— Request —
Quote the records word for word, starting at the line that contains "You are a computer-use agent. 580x580 pixels." and continuing through the end of the records, leaving out the pictures.

— BEGIN Input data —

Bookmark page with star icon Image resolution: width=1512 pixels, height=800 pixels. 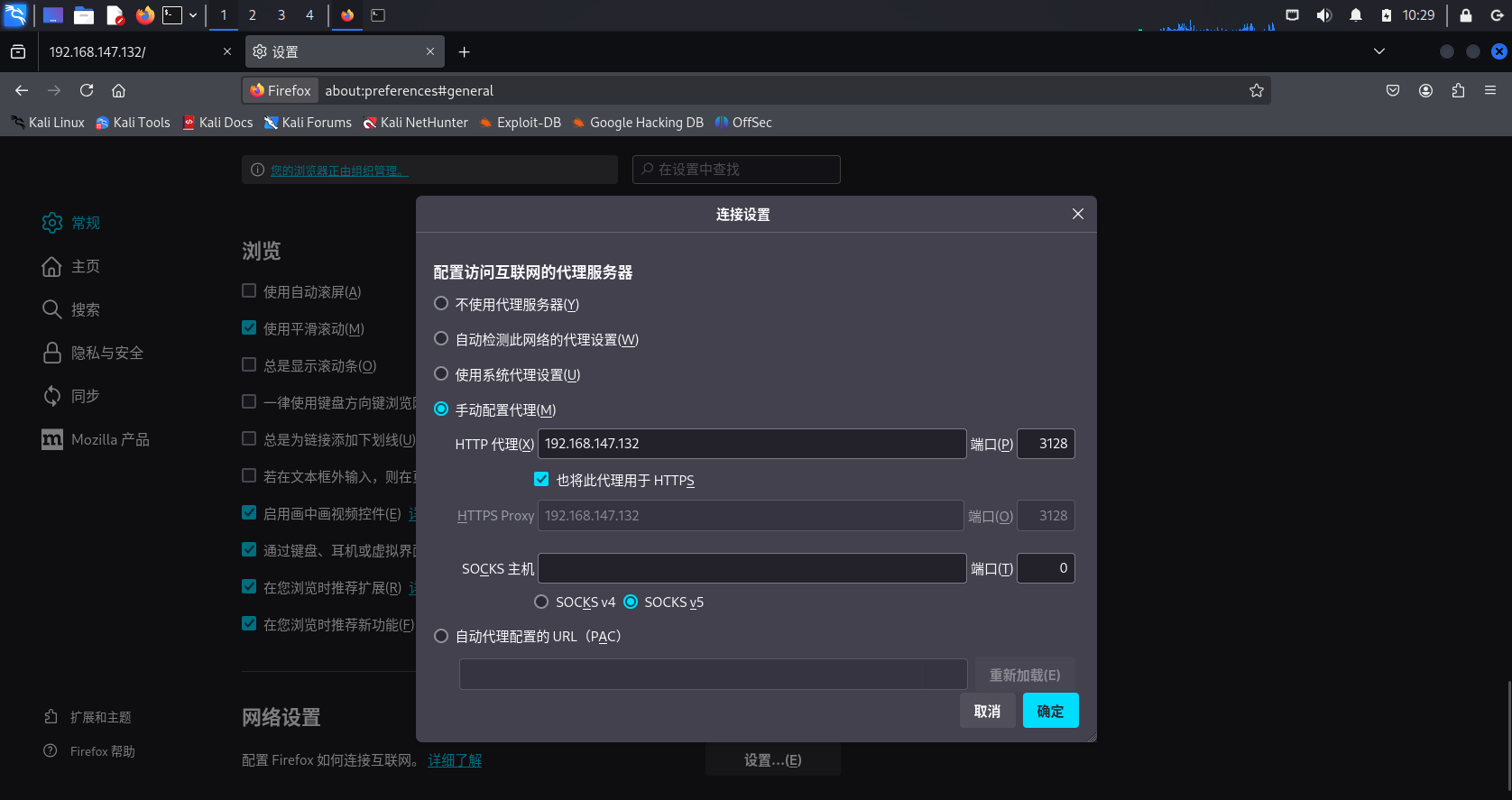pos(1256,90)
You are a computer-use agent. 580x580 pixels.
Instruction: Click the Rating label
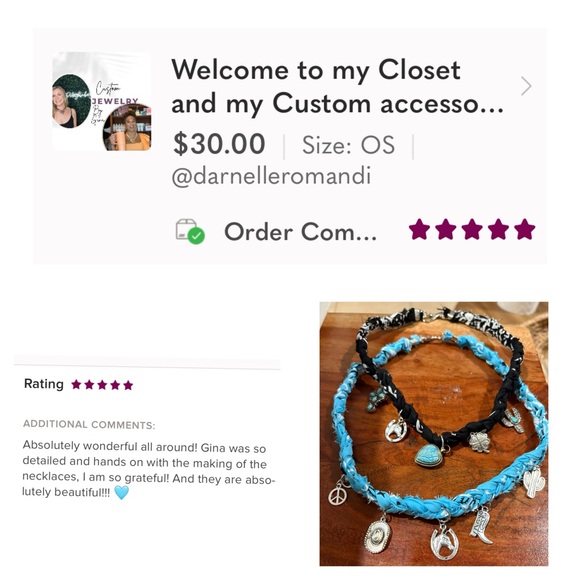44,384
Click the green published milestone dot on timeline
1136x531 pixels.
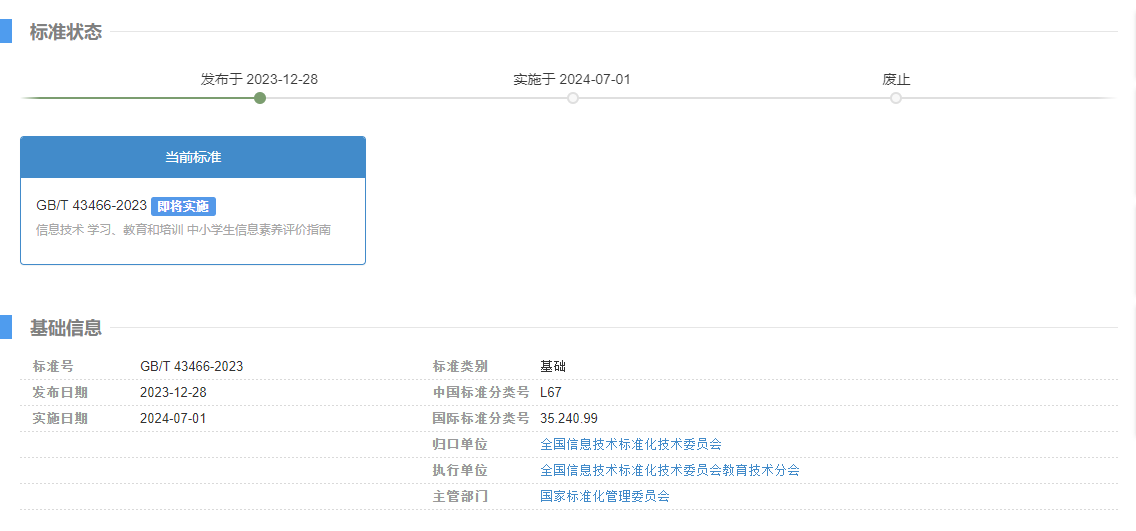point(260,98)
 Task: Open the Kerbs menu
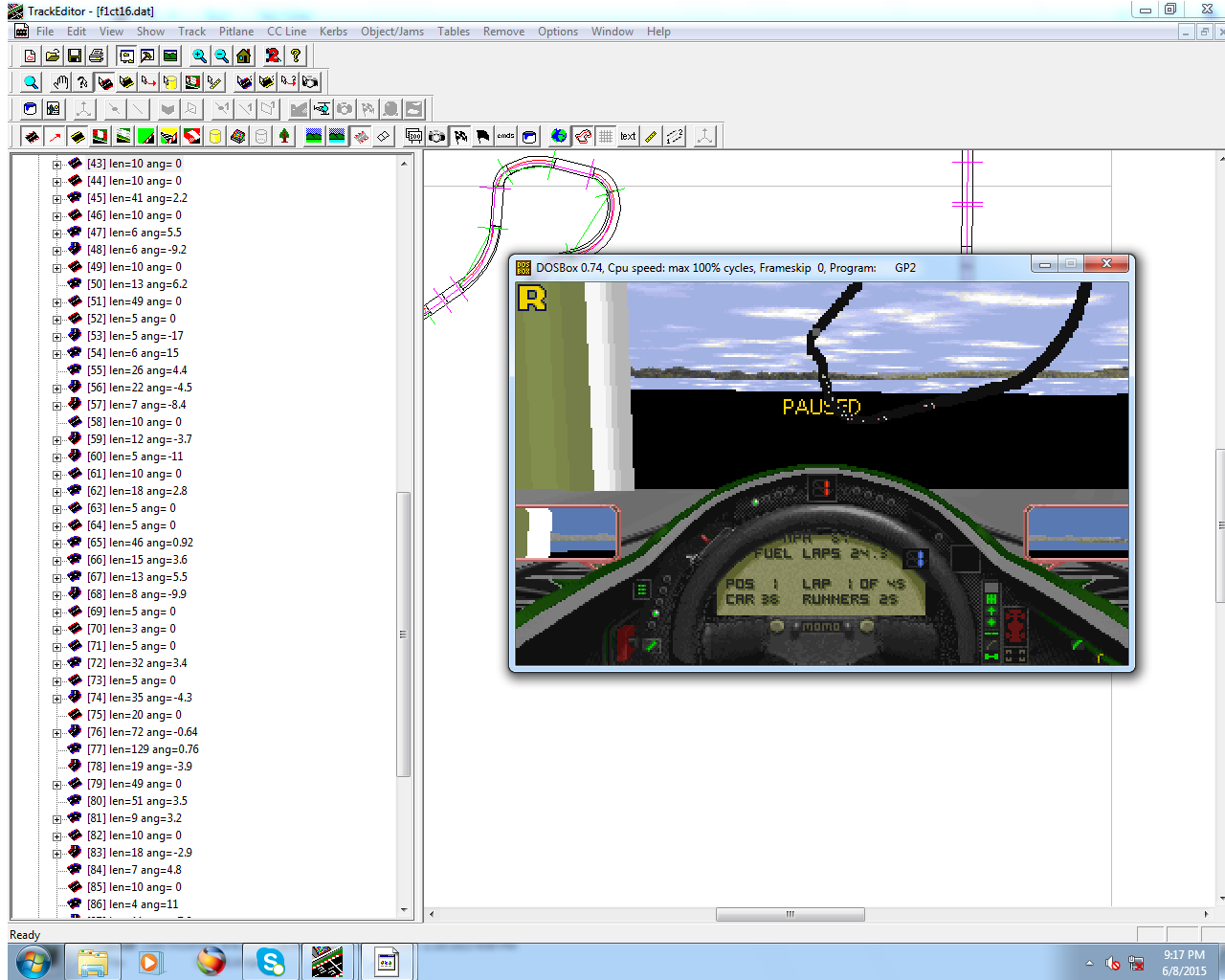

— END Input data —

— Exercise response —
You are a computer-use agent. 580x580 pixels.
Instruction: Click the Rating label
44,384
Click the green published milestone dot on timeline
1136x531 pixels.
point(260,98)
 Task: Open the Kerbs menu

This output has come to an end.